Operating the board collaboratively, efficiently and securely
'Digitisation' and 'digitalisation' are two words that are frequently treated as synonyms, but in fact they have very different meanings. The former is quite rudimentary, converting physical data into the digital realm, whereas digitalisation goes multiple steps further by tackling the question of how to leverage digitisation to add value.
This is a critical distinction that underpins much of what was discussed in a recent webinar co-hosted by Business News Australia and board intelligence platform OnBoard titled 'Operating the board collaboratively, efficiently and securely'.
A plethora of digital tools have become available during the pandemic, but how do businesses distinguish which technological adoptions will bring about the greatest benefits? And what systematic changes must be made so that they are improving processes?
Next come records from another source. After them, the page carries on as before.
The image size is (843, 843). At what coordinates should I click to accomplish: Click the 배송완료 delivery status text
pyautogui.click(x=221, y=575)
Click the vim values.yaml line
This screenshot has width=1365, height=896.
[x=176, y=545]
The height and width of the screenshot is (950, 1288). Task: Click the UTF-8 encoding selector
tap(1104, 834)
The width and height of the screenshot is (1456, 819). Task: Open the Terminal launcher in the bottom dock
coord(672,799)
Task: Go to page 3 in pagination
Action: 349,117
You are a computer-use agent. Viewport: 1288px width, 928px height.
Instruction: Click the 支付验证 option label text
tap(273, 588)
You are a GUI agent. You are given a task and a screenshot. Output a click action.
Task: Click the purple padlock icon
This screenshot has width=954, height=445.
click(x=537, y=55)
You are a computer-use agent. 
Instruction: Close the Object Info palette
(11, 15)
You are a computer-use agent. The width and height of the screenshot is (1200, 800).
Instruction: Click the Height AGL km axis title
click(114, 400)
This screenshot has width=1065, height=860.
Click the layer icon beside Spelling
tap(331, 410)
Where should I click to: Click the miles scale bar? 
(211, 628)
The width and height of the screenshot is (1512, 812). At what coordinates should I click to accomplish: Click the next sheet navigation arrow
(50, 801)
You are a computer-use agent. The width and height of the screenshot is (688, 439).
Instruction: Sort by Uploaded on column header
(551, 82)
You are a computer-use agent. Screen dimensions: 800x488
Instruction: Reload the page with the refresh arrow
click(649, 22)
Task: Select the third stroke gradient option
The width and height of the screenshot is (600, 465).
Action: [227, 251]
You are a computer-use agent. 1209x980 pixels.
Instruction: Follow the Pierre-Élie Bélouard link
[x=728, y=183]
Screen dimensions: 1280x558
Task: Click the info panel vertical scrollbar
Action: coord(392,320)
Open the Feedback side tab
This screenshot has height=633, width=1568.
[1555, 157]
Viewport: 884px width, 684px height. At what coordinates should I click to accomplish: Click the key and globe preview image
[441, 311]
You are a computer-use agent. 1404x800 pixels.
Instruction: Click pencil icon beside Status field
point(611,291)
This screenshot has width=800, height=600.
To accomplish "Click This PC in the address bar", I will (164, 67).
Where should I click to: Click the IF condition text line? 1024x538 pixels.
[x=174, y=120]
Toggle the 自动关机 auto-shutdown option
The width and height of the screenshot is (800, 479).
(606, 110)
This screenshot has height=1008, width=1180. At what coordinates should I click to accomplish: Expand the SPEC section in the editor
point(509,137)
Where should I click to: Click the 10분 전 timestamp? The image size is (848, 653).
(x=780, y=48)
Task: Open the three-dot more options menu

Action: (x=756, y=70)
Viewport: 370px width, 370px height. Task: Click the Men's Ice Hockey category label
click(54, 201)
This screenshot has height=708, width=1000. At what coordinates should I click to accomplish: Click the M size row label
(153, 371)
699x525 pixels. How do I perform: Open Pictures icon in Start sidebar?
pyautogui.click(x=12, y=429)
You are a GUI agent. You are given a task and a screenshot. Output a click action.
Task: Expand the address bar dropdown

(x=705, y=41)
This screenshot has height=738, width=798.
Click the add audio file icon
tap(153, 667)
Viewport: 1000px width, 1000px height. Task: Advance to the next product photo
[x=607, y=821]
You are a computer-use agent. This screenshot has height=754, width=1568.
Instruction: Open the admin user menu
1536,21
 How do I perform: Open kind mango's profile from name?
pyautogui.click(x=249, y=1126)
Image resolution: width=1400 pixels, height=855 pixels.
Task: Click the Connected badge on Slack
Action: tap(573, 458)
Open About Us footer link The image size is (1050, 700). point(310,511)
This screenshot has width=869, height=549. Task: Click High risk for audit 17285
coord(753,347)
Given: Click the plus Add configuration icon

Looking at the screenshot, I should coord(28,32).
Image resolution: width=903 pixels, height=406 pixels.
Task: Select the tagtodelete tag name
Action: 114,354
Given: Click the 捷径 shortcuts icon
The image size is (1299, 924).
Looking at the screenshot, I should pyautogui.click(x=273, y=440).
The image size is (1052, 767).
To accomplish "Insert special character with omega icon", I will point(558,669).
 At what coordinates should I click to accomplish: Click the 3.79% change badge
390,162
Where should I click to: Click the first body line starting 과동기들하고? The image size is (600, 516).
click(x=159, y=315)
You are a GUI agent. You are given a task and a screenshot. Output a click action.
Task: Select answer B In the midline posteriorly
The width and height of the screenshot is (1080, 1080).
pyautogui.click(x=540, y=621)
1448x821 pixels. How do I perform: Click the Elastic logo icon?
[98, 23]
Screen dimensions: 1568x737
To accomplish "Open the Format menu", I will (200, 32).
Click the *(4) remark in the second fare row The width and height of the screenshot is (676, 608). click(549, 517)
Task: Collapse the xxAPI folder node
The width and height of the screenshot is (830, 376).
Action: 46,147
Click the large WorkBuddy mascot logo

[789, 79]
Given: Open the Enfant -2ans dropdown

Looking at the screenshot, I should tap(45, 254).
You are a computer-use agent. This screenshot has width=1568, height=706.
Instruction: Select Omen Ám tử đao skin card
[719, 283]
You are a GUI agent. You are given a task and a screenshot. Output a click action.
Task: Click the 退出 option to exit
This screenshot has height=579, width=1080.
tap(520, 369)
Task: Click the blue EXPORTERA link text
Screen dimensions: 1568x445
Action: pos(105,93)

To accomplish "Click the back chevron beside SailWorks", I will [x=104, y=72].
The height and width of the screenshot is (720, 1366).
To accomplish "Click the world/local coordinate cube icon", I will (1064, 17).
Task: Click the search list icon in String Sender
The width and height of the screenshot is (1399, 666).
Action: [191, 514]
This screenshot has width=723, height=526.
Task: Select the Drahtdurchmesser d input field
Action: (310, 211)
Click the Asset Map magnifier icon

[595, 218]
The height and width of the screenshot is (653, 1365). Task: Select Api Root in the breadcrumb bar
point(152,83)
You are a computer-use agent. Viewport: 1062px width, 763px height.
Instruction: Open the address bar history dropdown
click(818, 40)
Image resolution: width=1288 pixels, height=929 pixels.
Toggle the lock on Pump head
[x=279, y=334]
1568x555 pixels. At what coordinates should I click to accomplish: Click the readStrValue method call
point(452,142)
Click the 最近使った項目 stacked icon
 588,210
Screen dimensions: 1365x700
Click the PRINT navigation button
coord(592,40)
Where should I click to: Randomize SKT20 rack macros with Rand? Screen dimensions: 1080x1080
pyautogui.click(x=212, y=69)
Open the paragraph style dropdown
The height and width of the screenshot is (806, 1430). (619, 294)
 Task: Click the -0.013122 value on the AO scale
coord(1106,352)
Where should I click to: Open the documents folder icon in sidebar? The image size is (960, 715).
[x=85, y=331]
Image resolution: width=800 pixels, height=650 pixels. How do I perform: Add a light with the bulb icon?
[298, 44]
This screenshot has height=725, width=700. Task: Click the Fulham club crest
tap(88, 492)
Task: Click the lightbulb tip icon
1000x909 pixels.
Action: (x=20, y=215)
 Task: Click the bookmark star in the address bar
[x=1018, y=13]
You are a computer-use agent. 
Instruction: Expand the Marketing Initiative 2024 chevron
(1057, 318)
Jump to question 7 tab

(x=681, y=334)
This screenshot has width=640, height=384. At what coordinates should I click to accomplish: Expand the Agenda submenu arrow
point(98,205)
Digitalising, not just digitising.
Australian boards have the opportunity to enhance performance in 2022 through the use of digital board systems, although a conscious effort must first be made to put governance in order.
The shift to digital meetings has come with its pros and cons over the past two years. Much ado is made of 'Zoom fatigue', but for Clear Sky Blue founder and managing director Tamara Barr it is a format that has levelled the playing field about 'who gets to talk', making dominant personalities more respectful towards the people in the tiles across their screens.
She noted at the same time it has helped show the human side of meeting participants during a time of isolation, where we get to look inside the lives of others - their dogs, cats, children, pot plants and so on.
The trend has also fast-tracked a move away from the physical printing of board packs, which she highlights is beneficial for the environment, although it is not always executed so well.
"Just because you have a digital platform that allows you to hold multitudes of data doesn't mean we should be augmenting packs from 300 to 700 pages," Barr explained in the webinar.
"What we want to see is a really good and well-designed executive summary - maybe one to four pages at the most - and if you really do need to add data at the back of that we can think about having a secondary appendix pack."
Get On Board Australia founder and managing director Lisa Cook highlighted common challenges for boards today include too much time being spent on operational issues versus topics that really matter, rushing through points, and unequal workload distribution.
"You have a small cohort of the board members carrying most of the weight of the board, you've got things like meeting papers being distributed too close to the meeting date, which leads to really inadequate preparation being done by the board members in the lead-up to that board meeting," she said.
"You can't take really clunky, inefficient analogue processes that you may be running in the real world and shove them into a digital solution and expect them to help increase your collaboration, your efficiency, your effectiveness."
She discussed how common it was for multiple edits to be made to a board pack such that in the meeting itself you have directors looking at different content on the same page; an issue that can be resolved through a unified, secure board intelligence platform.
OnBoard senior account executive Colin Panagakis highlighted his company's board intelligence solution includes encrypted messaging to avoid data sovereignty problems, the convenience of being device-agnostic so it can be easily accessed on a phone but with facial recognition for added security, and data-driven insights through engagement metrics.
The latter involves a dashboard where users can see which sections of board packs are actually read by their fellow directors, how much time is spent reading them, and where people are doing most of their annotations.
"It's about getting used to that dashboard style of running your business where you've got your graphs, you've got your KPIs (key performance indicators), and then you're measuring how they're all going," Panagakis said.
"We're allowing the committee or the board to dig deeper to understand what's going on with that respective agenda item and then be able to make this better for the board."
He added this data was all anonymised because there was "no need to name and shame" because most directors on a board will know who isn't reading the packs anyway.
"The idea is to lift their digital engagement and their digital understanding of things, and it's not that hard. When people just jump onto something and embrace it, they'll actually find their life a lot easier.
However, for some boards even the idea of board pack is still novel and different boards are at different stages of the digitalisation journey.
"I've actually spent some time in the UK and I was a little surprised when I came back to see how many people or companies had never even heard of a board pack portal," Barr said, clarifying there had however been rapid adoption recently.
Cook emphasised the digital transformation of boards involves bringing directors along for the journey rather than thrusting new technology upon them, starting with conversations and setting a clear framework about what capabilities they can achieve with digital tools and how they will operate under a new system.
She said this moment of digital transformation is also an opportune time for boards to assess their culture and what they want in the future.
"The chances are if you have a culture in the boardroom that's very conscious of technological advances...then that's going to filter down into the organisation," she said.
Cook added if a board member is resistant to using these kinds of tools, it is worth "finding a way that you can still utilise that person and kind of fit them in somehow while still ensuring that they are meeting their legal responsibilities".
"But I do find that kind of attitude may signal that this person perhaps has reached their expiration date, and may need to be moved to a committee if they are very valuable, or perhaps a different kind of role or relationship with the organisation if it's causing that much of a problem."
Panagakis advocates for a case-by-case approach when dealing with digitally-reluctant board members, perhaps printing a few board packs for those individuals whilst easing into the technology with an iPad or other tablet device.